Tips for cooking and eating well
With the price of food on the increase, eating well can be a challenge for many families. It’s very easy to reach for cheap ready meals, especially if you’ve got a busy life and you don’t have much time on your hands. But cooking fresh food needn’t be expensive or time consuming; it is important for older people to eat healthily and maintain a nutritious diet.
In this guide, people share their advice about making the most of your ingredients and whatever is in the cupboard or fridge.
We hope that older people, their carers and families, find this information useful. Print this page to give to someone you know or use the share button on the right of this page.
Richard's advice for good food on a budget
Plan your shopping. Have an idea of what you’ll need for the week so that you don’t buy too much. You don’t want things to go off before you can use them.
Think about ‘buy two get one free’ offers even if there are only two of you. You can put the third one in the freezer.
Have one or two meat-free days a week. Years ago we couldn’t always afford meat, and it’s getting expensive again now, fish is very good for you and we poach it or bake it in the oven. Or we’ll do a big vegetable casserole with pearl barley or lentils. Because you cook the vegetables in the pot you keep all the vitamins in your stew. and the flavour develops so it tastes even better on the second day.
Be creative with left-overs. Boiled too many potatoes? Turn them into potato salad with some spring onions, mash them for potato cakes or add some leftover cabbage for bubble and squeak.
If you’re out during the day, take a packed lunch. When I was at work you weren’t able to go out and buy a sandwich, and we couldn’t have afforded it anyway. I always made my own and I still do.

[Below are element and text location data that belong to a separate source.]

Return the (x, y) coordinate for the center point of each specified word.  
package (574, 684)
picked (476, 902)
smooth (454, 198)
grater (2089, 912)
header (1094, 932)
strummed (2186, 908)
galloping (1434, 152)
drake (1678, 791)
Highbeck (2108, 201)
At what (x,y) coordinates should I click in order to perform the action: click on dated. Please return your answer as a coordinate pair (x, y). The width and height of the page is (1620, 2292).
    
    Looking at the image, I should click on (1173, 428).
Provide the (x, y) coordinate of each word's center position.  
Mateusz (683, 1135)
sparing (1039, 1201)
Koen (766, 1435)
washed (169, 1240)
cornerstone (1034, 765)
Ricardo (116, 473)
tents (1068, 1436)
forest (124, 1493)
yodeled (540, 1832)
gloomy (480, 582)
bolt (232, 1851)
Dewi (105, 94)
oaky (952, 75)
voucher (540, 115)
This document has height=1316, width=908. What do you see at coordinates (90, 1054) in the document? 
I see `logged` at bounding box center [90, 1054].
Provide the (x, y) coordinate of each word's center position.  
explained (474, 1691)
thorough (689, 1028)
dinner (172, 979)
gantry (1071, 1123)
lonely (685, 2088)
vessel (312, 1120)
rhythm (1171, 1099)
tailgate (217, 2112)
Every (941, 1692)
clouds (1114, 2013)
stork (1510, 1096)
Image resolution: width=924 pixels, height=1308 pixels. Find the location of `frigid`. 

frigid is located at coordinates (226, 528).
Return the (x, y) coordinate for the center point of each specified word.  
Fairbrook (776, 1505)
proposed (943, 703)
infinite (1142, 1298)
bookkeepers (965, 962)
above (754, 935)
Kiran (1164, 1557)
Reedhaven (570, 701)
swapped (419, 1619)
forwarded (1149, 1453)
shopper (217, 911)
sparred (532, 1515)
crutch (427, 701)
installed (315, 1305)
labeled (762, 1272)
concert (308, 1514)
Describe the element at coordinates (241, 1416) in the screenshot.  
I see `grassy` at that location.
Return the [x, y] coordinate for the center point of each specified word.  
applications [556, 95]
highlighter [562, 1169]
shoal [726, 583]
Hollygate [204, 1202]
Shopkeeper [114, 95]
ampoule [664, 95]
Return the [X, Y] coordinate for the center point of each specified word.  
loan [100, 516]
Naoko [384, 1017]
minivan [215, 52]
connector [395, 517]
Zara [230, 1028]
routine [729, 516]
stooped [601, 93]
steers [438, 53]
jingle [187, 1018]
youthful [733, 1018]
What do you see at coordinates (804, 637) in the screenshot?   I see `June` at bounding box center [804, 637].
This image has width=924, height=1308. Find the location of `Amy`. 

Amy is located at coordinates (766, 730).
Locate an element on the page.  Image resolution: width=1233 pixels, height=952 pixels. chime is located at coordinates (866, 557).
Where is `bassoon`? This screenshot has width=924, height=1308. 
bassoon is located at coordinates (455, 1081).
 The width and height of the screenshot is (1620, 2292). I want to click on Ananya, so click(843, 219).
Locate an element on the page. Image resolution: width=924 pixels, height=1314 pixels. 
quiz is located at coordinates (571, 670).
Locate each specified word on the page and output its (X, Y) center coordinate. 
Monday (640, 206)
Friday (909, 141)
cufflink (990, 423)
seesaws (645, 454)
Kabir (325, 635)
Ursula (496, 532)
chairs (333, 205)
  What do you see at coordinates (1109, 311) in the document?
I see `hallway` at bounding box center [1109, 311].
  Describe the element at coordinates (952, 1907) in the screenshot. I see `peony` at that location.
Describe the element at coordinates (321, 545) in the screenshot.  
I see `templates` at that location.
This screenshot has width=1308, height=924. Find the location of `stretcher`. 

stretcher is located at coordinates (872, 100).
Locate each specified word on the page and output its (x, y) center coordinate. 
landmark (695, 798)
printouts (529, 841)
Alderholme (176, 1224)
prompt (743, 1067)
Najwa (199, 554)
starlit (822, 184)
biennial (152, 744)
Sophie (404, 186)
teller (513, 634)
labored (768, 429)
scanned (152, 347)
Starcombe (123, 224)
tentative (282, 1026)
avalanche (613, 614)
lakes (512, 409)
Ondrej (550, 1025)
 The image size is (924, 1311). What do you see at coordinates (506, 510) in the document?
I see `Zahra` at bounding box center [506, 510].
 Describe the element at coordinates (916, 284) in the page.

Make them the night before and put them in the fridge because you never seem to have time in the morning!
Plan your meals so you can buy just the right ingredients and not waste anything.
Look for offers but only buy the ones that will really save you money.
Good food cooked from scratch is more satisfying so it goes further.
Have a cooking day every week where you make lots of meals - may be a large stew, cottage pies or a big soup - and put portions in the freezer. That way you’ve got home-cooked food ready to pop into the microwave at the end of a busy day.
I would shop around for the best value cuts of meat like shin of beef for a casserole, and bulk it out with lots of vegetables. I would buy liver and bacon, or cuts that would do two days like chops. I remember my mum used to give us bread and butter with jelly and custard and I know now it was to fill us up!
Royal Voluntary Service is a member of the Malnutrition Task Force who aim to minimise the risk of malnutrition to make a major difference to the health and quality of life of older people.
Please exercise your common sense when considering these tips and whether to take any of the steps that may be suggested in them.
The tips have been provided by members of the public who have contributed to our Royal Voluntary Service Nationwise campaign so whilst we hope you will find them helpful, we cannot make any promises about their accuracy or completeness and we don’t accept any responsibility for the results of your reliance on them.